■ **WHAT YOU WILL DO**:
a - In the passage on the Budapest ghetto commemoration, which body organized the ceremony?
b - From the passage on the Budapest ghetto commemoration, repeat word for word the portion that begins at the words "Communist rule did" and stops after "them in Budapest.".
c - For each statement below, say yes or no as to whether the passage on the Budapest ghetto commemoration supports it, and quote the words from the passage that decide it: (i) About 50,000 Jews were liberated by the Soviet army on Jan. 18, 1945. (ii) The Nazis destroyed the Budapest ghetto before retreating. (iii) Hungary's Jewish community is currently the largest in Eastern Europe.

■ **SELECTED PASSAGE**:
In below-zero temperatures, some 100 people gathered Jan. 18 at the entrance to the former Budapest ghetto to attend the commemoration.

The ceremony was organized by the Hungarian Holocaust Remembrance Committee.

Zoltan Gal, speaker of the Hungarian Parliament, along with two government ministers, joined the leadership of the Hungarian Jewish community at the ceremonies.

While the commemoration was a poignant, emotional event for the Jewish community, for the Hungarian people at large the remembrance was not without controversy.

The liberation of the ghetto by Soviet troops also marked the beginning of an unpopular Soviet occupation and domination of Hungary.

Communist rule did not end here until the country’s communist government fell in 1989.

Some 50,000 Jews were liberated by the Soviet army on Jan. 18, 1945.

Between Nov. 18, 1944, and that date, approximately 20,000 Jews died in the ghetto of starvation, disease, exposure or at the hands of thugs working for the fascist Arrow Cross.

Before the ghetto was created, some 450,000 Jews – almost 90 percent of the country’s Jewish population were sent to Nazi death camps after the German occupation of the country began in March 1944.

Budapest’s Jewish ghetto was one of the few in Europe to be left intact after the war.

Although the Nazis had placed land mines throughout the ghetto, they did not have the chance to destroy it because of advancing Red Army forces.

At present, an estimated 100,000 Jews live in Hungary, most of them in Budapest.

The country’s Jewish community is currently the largest in Eastern Europe.

■ **EXCERPTED RECORDS**:
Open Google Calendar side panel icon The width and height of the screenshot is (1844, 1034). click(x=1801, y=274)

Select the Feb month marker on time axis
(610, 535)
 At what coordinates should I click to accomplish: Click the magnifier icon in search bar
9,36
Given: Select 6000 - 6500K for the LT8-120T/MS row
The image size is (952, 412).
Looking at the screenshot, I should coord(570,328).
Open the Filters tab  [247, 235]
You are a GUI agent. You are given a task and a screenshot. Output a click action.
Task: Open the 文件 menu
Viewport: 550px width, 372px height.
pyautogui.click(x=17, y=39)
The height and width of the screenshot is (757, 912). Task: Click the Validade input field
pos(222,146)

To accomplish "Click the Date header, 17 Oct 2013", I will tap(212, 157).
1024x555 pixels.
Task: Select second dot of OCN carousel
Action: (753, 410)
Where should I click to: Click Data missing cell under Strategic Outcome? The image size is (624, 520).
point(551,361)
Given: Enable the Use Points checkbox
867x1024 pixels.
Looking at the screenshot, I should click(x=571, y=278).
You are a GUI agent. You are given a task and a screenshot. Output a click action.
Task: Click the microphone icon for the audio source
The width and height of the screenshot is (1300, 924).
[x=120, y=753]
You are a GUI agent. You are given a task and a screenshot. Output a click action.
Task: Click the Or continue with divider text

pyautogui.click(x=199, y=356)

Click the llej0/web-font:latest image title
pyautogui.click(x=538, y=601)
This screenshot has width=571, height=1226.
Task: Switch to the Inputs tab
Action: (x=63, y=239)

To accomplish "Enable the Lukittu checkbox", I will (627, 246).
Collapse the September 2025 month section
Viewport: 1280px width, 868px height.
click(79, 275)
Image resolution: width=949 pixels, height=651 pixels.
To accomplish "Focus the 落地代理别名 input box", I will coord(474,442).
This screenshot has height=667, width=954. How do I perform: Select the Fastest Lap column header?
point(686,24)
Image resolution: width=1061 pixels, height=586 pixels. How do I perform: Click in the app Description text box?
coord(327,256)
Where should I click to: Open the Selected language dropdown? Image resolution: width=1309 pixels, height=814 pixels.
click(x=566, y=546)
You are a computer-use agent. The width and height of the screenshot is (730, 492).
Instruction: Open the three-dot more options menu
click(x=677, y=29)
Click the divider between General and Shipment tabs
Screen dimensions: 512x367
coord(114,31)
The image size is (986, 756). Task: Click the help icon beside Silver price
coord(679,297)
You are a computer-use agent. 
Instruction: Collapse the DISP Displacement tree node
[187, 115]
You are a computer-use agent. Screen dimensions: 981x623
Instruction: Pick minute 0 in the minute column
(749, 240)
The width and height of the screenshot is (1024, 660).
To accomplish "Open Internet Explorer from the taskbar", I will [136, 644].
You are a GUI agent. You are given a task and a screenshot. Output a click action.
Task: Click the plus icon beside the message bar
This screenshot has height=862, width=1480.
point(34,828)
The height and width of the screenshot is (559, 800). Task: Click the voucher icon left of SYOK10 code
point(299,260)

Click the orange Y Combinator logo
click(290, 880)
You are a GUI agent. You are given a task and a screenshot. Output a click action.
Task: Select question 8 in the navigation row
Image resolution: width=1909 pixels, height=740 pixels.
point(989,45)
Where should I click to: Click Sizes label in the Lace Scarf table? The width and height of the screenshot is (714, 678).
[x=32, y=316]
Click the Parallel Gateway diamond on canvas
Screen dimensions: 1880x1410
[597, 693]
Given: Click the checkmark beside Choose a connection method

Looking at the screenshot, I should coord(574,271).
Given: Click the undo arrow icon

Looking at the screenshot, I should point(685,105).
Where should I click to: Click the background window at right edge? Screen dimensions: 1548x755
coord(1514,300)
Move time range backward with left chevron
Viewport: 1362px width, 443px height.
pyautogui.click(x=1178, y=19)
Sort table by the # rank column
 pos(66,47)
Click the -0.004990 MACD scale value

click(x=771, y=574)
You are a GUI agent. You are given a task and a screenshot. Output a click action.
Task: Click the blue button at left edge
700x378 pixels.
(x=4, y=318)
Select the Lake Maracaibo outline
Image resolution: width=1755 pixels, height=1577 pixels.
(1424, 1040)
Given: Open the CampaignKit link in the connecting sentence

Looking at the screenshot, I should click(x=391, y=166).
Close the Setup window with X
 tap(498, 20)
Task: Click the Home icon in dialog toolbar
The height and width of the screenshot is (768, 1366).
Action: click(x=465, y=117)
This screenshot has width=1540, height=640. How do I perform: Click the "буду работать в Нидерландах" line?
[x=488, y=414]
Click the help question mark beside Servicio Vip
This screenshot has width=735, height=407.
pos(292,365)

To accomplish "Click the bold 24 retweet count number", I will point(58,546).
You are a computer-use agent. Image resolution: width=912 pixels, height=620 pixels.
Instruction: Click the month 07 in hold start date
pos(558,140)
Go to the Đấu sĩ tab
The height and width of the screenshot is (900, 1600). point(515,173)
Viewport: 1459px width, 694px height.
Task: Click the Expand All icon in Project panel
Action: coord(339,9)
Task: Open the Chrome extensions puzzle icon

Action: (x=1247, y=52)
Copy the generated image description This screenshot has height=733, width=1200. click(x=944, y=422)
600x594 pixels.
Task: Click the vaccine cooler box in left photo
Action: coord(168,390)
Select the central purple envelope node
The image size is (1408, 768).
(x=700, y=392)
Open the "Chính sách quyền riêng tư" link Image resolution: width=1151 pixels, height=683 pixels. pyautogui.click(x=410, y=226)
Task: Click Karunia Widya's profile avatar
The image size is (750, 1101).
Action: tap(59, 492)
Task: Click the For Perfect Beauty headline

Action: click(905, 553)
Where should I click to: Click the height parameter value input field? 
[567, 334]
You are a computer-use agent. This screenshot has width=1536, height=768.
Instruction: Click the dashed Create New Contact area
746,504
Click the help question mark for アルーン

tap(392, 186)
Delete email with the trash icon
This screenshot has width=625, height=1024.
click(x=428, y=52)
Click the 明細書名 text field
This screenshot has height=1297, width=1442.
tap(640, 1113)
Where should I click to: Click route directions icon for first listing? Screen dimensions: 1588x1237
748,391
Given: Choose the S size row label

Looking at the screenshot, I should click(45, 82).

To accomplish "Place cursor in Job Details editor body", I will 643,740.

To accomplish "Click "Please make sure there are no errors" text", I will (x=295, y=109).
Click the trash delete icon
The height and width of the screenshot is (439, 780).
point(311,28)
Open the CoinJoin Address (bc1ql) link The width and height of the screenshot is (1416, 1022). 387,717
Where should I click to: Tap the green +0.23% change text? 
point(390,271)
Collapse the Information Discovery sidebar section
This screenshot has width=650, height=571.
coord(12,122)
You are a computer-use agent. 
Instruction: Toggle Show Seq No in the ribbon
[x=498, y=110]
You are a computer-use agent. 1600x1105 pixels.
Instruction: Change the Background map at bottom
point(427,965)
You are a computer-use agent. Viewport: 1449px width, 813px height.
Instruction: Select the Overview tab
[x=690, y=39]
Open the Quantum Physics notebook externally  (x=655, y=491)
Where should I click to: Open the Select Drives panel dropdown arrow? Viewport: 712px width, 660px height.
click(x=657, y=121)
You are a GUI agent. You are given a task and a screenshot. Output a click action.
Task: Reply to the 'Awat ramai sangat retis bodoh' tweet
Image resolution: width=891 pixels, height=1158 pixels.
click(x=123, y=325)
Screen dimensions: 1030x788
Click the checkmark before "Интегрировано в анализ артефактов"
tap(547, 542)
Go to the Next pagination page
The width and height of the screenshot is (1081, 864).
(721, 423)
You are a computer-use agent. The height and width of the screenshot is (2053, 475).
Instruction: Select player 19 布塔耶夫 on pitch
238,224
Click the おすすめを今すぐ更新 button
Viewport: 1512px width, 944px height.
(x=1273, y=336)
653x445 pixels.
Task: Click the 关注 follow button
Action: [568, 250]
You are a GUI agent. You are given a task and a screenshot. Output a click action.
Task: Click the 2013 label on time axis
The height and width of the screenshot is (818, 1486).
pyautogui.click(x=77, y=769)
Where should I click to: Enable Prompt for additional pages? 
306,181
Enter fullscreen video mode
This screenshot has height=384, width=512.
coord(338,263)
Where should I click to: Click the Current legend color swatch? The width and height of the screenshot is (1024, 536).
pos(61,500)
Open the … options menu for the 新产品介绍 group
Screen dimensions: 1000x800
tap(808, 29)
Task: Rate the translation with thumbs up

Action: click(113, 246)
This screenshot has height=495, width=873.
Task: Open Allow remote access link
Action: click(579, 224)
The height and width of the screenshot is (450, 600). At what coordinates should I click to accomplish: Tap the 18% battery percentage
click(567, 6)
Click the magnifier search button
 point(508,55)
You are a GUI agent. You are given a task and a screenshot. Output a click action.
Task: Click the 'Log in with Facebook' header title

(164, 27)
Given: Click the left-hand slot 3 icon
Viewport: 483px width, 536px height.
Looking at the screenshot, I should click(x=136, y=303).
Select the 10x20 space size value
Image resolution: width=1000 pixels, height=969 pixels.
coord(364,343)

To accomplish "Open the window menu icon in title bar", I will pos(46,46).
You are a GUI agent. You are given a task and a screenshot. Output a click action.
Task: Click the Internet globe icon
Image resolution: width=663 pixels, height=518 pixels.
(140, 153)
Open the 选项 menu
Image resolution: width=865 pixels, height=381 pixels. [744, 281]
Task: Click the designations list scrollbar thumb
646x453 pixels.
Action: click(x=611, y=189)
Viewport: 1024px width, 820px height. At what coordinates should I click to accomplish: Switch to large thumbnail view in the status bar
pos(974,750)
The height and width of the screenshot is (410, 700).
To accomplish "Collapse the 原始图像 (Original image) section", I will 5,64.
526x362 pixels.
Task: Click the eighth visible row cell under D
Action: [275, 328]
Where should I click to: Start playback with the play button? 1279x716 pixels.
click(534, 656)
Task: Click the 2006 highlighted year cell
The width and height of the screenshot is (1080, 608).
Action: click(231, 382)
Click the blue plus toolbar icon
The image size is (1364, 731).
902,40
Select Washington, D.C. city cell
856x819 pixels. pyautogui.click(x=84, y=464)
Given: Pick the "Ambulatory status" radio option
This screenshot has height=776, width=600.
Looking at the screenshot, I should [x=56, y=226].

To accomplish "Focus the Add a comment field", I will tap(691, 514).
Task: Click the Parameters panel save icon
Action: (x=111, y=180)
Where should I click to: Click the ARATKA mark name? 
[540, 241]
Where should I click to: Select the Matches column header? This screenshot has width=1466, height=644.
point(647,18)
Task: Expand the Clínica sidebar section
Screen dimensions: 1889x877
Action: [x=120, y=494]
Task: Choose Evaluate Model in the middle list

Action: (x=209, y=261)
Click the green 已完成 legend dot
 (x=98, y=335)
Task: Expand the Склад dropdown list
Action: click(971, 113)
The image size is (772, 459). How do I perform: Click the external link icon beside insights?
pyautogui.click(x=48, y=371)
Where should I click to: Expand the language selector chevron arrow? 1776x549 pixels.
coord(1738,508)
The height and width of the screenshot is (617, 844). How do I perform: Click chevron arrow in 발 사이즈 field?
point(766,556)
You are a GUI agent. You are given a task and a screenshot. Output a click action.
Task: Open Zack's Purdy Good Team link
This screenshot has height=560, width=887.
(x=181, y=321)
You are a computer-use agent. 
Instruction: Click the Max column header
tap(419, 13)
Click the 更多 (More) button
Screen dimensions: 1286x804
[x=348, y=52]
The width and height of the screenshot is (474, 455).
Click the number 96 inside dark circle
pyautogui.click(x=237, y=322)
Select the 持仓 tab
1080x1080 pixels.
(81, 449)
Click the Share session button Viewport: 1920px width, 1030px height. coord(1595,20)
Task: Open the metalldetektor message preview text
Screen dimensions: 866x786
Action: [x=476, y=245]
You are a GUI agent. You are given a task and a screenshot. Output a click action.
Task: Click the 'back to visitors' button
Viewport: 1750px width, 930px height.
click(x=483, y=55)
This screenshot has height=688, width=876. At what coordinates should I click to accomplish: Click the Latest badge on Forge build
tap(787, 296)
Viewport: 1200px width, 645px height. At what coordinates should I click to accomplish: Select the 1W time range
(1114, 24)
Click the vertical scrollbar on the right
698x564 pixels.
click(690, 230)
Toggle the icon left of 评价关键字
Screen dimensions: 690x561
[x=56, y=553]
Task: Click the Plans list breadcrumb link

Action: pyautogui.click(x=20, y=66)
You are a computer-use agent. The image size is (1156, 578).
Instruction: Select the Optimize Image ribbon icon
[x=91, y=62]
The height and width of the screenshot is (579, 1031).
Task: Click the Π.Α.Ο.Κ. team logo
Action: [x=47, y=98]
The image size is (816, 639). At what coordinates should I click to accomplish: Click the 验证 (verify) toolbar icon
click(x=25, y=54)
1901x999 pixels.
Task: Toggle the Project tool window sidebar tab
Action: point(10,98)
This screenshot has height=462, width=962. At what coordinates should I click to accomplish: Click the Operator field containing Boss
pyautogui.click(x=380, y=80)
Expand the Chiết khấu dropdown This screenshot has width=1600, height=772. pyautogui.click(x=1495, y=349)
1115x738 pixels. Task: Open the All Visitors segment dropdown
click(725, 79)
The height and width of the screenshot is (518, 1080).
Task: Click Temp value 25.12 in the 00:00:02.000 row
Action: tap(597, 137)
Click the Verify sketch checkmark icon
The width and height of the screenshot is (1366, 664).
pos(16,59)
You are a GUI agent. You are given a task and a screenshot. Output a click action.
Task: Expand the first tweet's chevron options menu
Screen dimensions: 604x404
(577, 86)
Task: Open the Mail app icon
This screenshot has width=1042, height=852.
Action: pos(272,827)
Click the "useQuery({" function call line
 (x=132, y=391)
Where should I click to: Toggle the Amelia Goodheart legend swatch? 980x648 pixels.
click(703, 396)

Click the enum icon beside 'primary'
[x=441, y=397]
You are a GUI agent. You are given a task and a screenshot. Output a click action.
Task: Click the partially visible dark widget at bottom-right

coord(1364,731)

■ **RESPONSES BY ITEM NUMBER**:
a - The Hungarian Holocaust Remembrance Committee.

b -
Communist rule did not end here until the country’s communist government fell in 1989.

Some 50,000 Jews were liberated by the Soviet army on Jan. 18, 1945.

Between Nov. 18, 1944, and that date, approximately 20,000 Jews died in the ghetto of starvation, disease, exposure or at the hands of thugs working for the fascist Arrow Cross.

Before the ghetto was created, some 450,000 Jews – almost 90 percent of the country’s Jewish population were sent to Nazi death camps after the German occupation of the country began in March 1944.

Budapest’s Jewish ghetto was one of the few in Europe to be left intact after the war.

Although the Nazis had placed land mines throughout the ghetto, they did not have the chance to destroy it because of advancing Red Army forces.

At present, an estimated 100,000 Jews live in Hungary, most of them in Budapest.

c -
(i) Yes: "Some 50,000 Jews were liberated by the Soviet army on Jan. 18, 1945."
(ii) No: "they did not have the chance to destroy it because of advancing Red Army forces."
(iii) Yes: "The country’s Jewish community is currently the largest in Eastern Europe."